Nevertheless, the exhibition’s curator, Sven Christian, was adamant that I discuss assemblage and collage, the meticulous processes involved in the making of Boshoff’s works, for they were by no means happenstance, virtuoso, or makeshift worlds. Thought and planning were key. While assemblage and collage suppose the ingenious re-composition of seemingly arbitrary materials on a plane intrinsically unsuitable – this is Max Ernst’s view of collage – then, for Boshoff, it is the serendipitous relationship of ground and figure, the integrity of selected materials, their sacramental honouring that mattered far more. For Boshoff, after Jorge Luis Borges, it is the ‘undivided divinity’ located in things, their auratic ordinariness and splendour, that accounted for the quiet gasps and exquisite sighs that his artworks have consistently generated.
No South African artist is, in my view, more significant on the global stage. By this, I mean that no South African artist signifies as profoundly. This has much to do with Boshoff’s love for language – its marvellous duplicity and yet its canny precision. For Boshoff, it is not simply the arbitrariness of the meanings of words that matter – an insight first posed by the Swiss linguist, Ferdinand de Saussure, and recklessly championed by lesser deconstructive thinkers – but the pathos built into the vacillation of meaning. Despite the dissonant ground of life and art, it nevertheless also allows for coherence. Therein lies the beauty of Boshoff’s insight, and its global significance in this fraught historical moment.
In his relief sculpture, ‘Pointless’, we see a congestion of retro sheep shears – sourced between 2013 and 2018, in a second-hand shop in Richmond or from friends willing to collect – that float above a granular surface made of assorted Karoo grit. Subtle patterns are sliced into the ground which, in turn, is overlaid by shears and their shadows. Matter is paramount – the aggregation of a specific thing, a sheep shear, which, between circular finger-hold and pointed thrust, conjures the letter X. For some this reading may be fanciful, nonetheless all forms amount to language, all things become words, the anthropomorphic desire to find the human in-and-through things an involuntary fact of narcissism. Language, we imagine, is our creation, and not vice-versa. As for the sheep-shears in a relief sculpture? They may be inutile, but they are by no means passive. Their mouths gape, their finger-holds are ajar, their affect portentous, for something is always possible given their ravenous gesture. Then why title the work ‘Pointless’? Is nullification the point? Because the x-formation signals a centred point then cancels it? Because futility conspires against the density of the work? Because its obtuse beauty – the quaintness of an object of beauty from a past era – remains, against the blinding advance of technology?
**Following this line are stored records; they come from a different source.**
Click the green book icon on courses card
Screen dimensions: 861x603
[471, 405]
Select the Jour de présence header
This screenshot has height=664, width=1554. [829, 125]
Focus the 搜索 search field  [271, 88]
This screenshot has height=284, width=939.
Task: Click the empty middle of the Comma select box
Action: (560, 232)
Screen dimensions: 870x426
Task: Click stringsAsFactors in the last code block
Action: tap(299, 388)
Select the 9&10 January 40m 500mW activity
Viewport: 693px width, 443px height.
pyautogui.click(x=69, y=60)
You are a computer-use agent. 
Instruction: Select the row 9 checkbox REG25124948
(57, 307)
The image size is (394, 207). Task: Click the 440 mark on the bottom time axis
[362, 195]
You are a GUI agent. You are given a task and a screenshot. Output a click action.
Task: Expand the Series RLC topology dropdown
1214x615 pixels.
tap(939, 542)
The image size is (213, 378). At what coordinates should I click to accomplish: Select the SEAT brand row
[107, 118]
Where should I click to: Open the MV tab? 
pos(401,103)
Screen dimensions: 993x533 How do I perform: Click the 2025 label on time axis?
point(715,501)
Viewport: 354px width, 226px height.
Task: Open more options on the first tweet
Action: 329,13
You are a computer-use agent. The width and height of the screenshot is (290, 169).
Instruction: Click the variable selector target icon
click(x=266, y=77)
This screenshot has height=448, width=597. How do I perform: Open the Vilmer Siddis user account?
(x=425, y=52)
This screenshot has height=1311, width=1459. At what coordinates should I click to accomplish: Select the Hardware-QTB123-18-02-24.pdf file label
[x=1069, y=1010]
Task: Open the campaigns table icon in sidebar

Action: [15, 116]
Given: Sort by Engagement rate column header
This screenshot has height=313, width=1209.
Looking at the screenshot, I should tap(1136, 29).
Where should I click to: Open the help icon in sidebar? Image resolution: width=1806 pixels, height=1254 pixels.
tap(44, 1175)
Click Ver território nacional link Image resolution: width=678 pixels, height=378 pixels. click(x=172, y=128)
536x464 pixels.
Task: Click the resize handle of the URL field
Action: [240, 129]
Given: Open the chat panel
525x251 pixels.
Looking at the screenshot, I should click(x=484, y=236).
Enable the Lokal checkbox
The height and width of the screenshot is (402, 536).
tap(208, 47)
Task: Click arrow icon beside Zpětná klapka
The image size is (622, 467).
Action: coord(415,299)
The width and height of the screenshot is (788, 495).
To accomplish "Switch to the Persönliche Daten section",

‘Pointless’ is a seminal and lovable work because of the rudimentary allure of things, and their imaginative recombination. It is an inelegant work, and all the better for it. If one requires a tradition in which to understand its making, then; surely; Boshoff is indebted to the Italian 1960s movement, Arte Povera. A minimalist conceptual movement, Arte Povera chose, after Marcel Duchamp, to focus on non-descript or commonplace materials, to subvert the commercialisation of art. Needless to say, this principle has failed, because the business of art, its capitalistic force, is insatiable and carnivorous – the art market absorbs each and every contradiction and challenge. Indeed, objects of all kinds are an integral dimension of art-making. The difference between art and design, rarefaction and the everyday, non-existent. Objects – whether brand new or old – define art’s desiring machine. It is we who have become an extension of objects and not the other way around. As Jean Baudrillard witheringly observes in his book The Consumer Society, ‘the humans of the age of affluence are surrounded not so much by other human beings, as they are in all previous ages, but by objects … We live by object time: by this, I mean that we live at the pace of objects, live to the rhythm of their ceaseless succession’.
What Boshoff does is make us reappraise our relationships, be it to things, each other, nature. He never tells us what to think or feel. Rather, we are inserted into an enigmatic complex. This was magisterially achieved in his breathtaking retrospective at Javett UP (guest curated by Helène Smuts), perhaps the most important exhibition held in South Africa in honour of a single artist. This, I think, has everything to do with the graphic potency of the work, combined with its immense subtlety. Here, at the Villa-Legodi Centre for Sculpture, this impact is especially evident in the work titled ‘BLUE’, a dense compress of meticulously shaved pieces of cardboard – cereal boxes, Christmas cards, invitations – which, in its congestion, and in relation to the raised letters, produces a softly shimmering shiver of blues. While by no means veiled, it carries the same seductive and suggestive power. The work’s low-lit sepulchral quality adds to its nocturnal charm. There is nothing ‘shouty’ here. Instead, one embraces the understated immensity of the labour involved in the making, as well as the monumentality of a pure idea. Blue, after all, is a sacred colour. Divinity is lodged in the word as it is in its elemental source – sky and sea – and its divine connotation, Madonna blue, sourced from a rare pigment ground in the Afghan mountains. Here, however, it is the ordinariness of the material used and its transmogrification that matters most. However, while one may sink into ‘Blue’ as though into a portal, the exhibition also reminds us that the making is both obsessive-compulsive and pedestrian – a matter of repetition, which, contrary to the popular saying, does afford a very different result. For wonder lies at the frontier of Boshoff’s intensive labour. Then again, ‘counterintuitively’, Sven Christian reminds me that ‘the work was made during lockdown’, a time of deep soul-searching, despair, and physical pain.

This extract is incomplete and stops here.